Travail à faire:
1. Répondez aux questions suivantes à partir du texte sur l'anarchisme contemporain.
(a) La pensée de qui porte le municipalisme libertaire ?
(b) Dans quelle région le texte situe-t-il une application vivante de cette idée ?
(c) Depuis quelle année cette région mène-t-elle son expérience ?
2. Remplacez « région » par « zone » dans le passage du texte sur l'anarchisme contemporain qui commence par « Les mille visages » et va jusqu'à « en pleine guerre. », puis recopiez ce passage.

Texte fourni:
Aujourd’hui, on veut plus d’autogestion, de démocratie directe, d’éducation populaire, d’égalité réelle, de solidarité active. C’est tout l’inverse du cynisme ambiant, c’est tout l’inverse de cette politique spectacle, de ce « débat public » tellement étroit qu’on s’y cogne les idées à chaque tournant.
Les mille visages de l’anarchisme contemporain
Le municipalisme libertaire
Porté par la pensée de Murray Bookchin, le municipalisme libertaire imagine une organisation de la société fondée sur des assemblées populaires locales, reliées entre elles en confédération. Pas de partis, pas d’État, pas de hiérarchie : la politique se fait à léchelle du quartier, de la commune, par et pour les habitant·es.
Cette idée a trouvé une application vivante au Rojava, dans le nord de la Syrie. Depuis 2012, cette région majoritairement kurde expérimente une société basée sur l’autonomie locale, l’égalité femmes-hommes, la justice restaurative et l’écologie sociale. Des conseils de quartier aux coopératives agricoles, tout est géré collectivement. Un autre monde, en pleine guerre.

Liste fournie:
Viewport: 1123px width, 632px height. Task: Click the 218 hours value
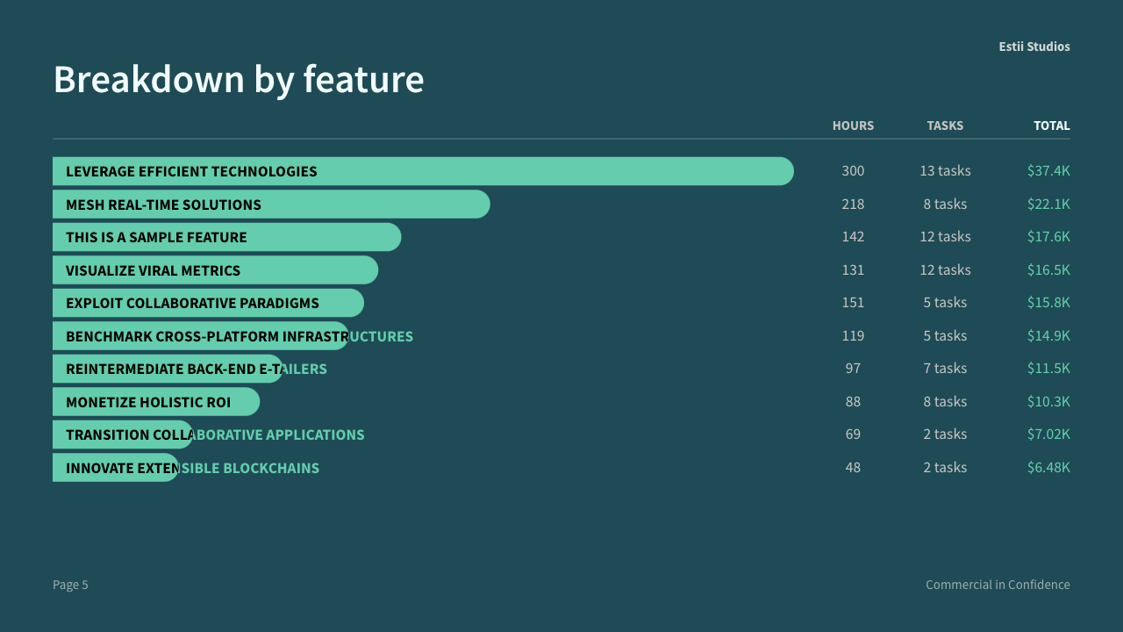click(853, 204)
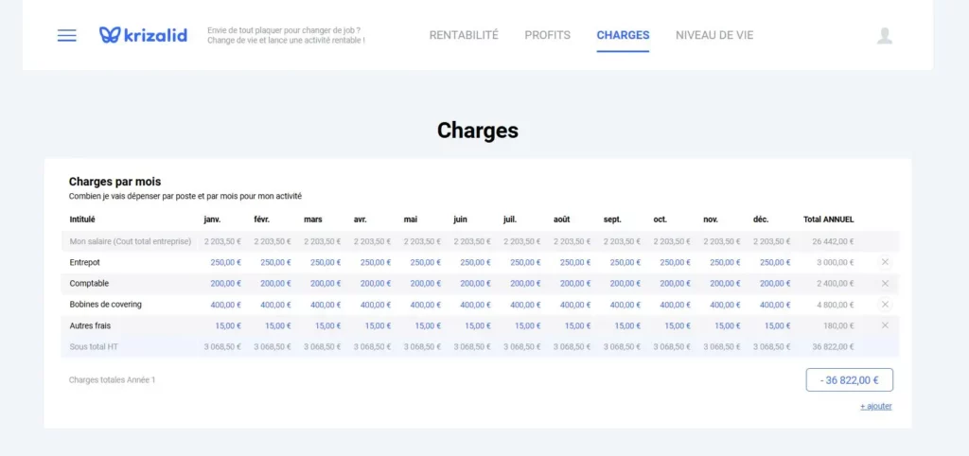The image size is (969, 456).
Task: Click the Entrepot label cell
Action: coord(85,263)
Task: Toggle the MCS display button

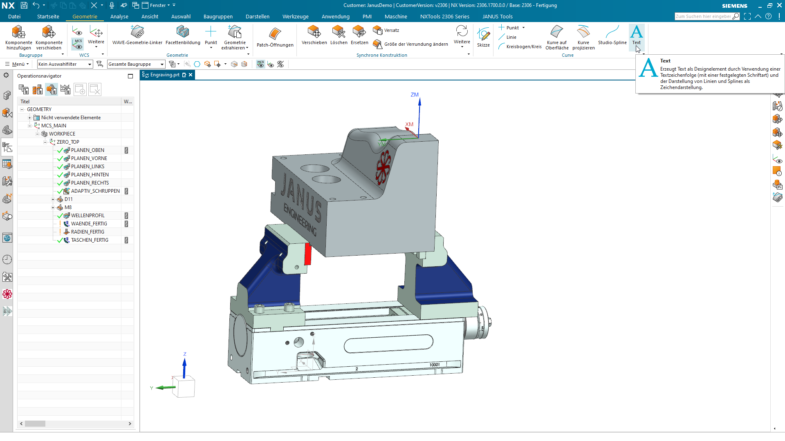Action: pos(78,44)
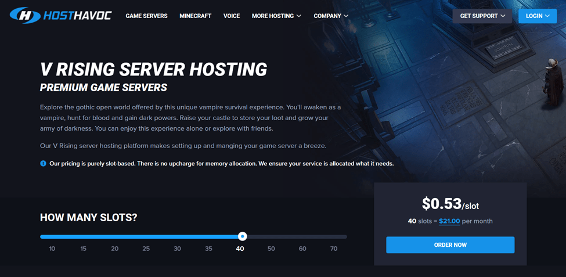Set slot count to 60
This screenshot has height=277, width=566.
302,249
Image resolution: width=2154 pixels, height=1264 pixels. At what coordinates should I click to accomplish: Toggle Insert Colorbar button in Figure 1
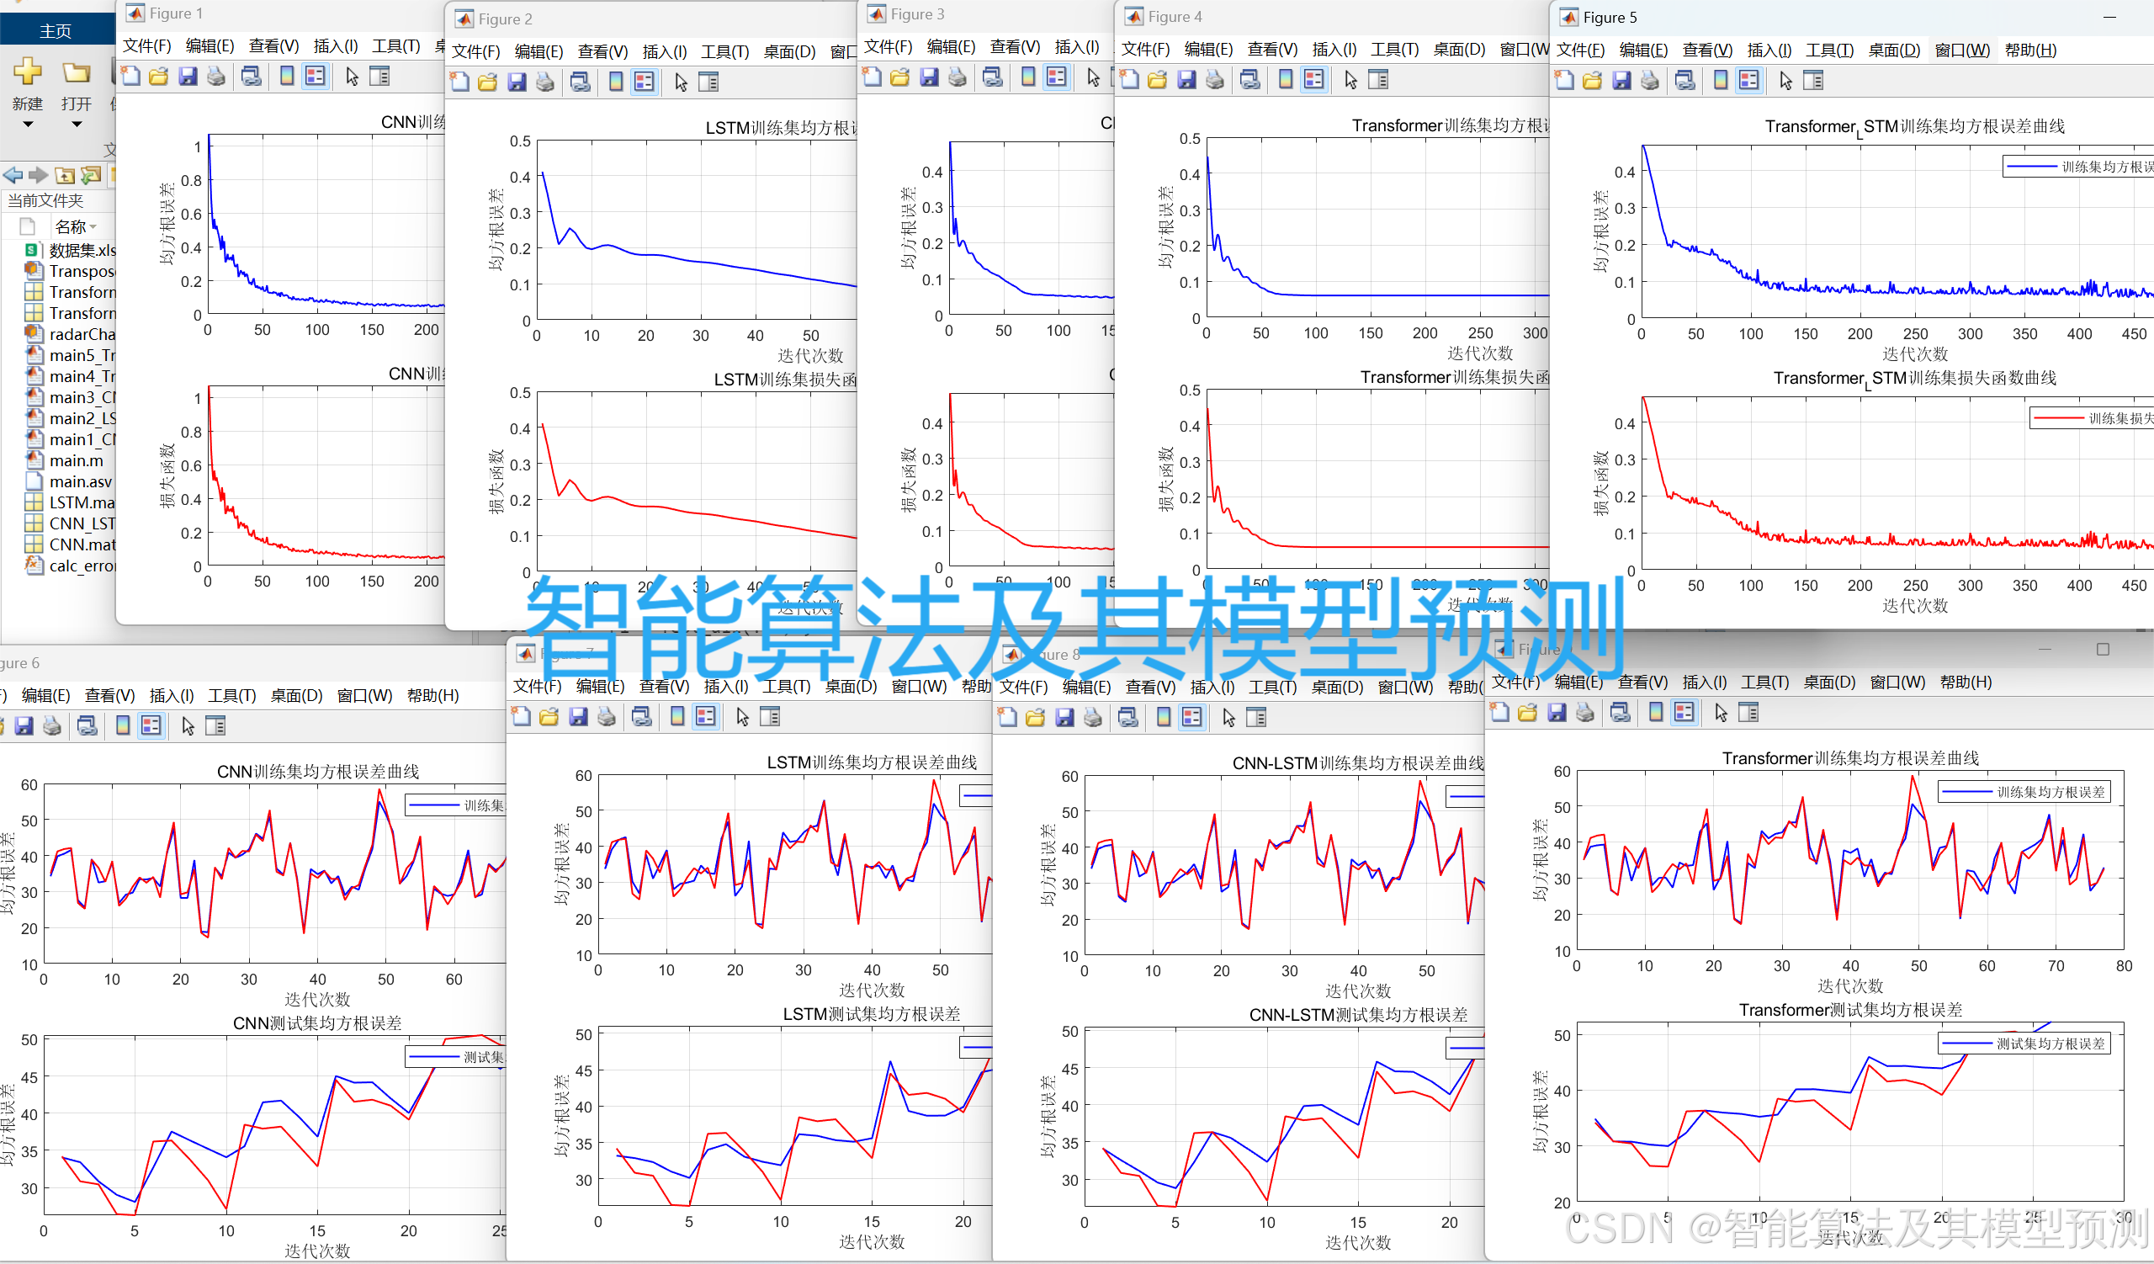[287, 77]
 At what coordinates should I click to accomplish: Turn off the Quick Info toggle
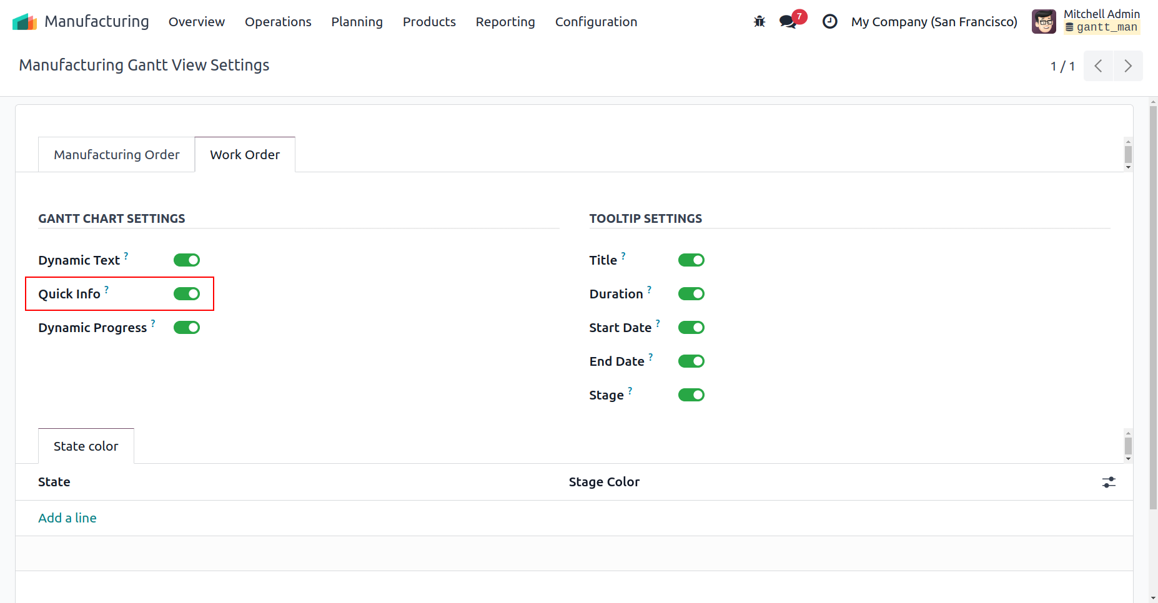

Corrigé des exercices:
1.
(a) Murray Bookchin.
(b) Au Rojava, dans le nord de la Syrie.
(c) Depuis 2012.

2.
Les mille visages de l’anarchisme contemporain
Le municipalisme libertaire
Porté par la pensée de Murray Bookchin, le municipalisme libertaire imagine une organisation de la société fondée sur des assemblées populaires locales, reliées entre elles en confédération. Pas de partis, pas d’État, pas de hiérarchie : la politique se fait à léchelle du quartier, de la commune, par et pour les habitant·es.
Cette idée a trouvé une application vivante au Rojava, dans le nord de la Syrie. Depuis 2012, cette zone majoritairement kurde expérimente une société basée sur l’autonomie locale, l’égalité femmes-hommes, la justice restaurative et l’écologie sociale. Des conseils de quartier aux coopératives agricoles, tout est géré collectivement. Un autre monde, en pleine guerre.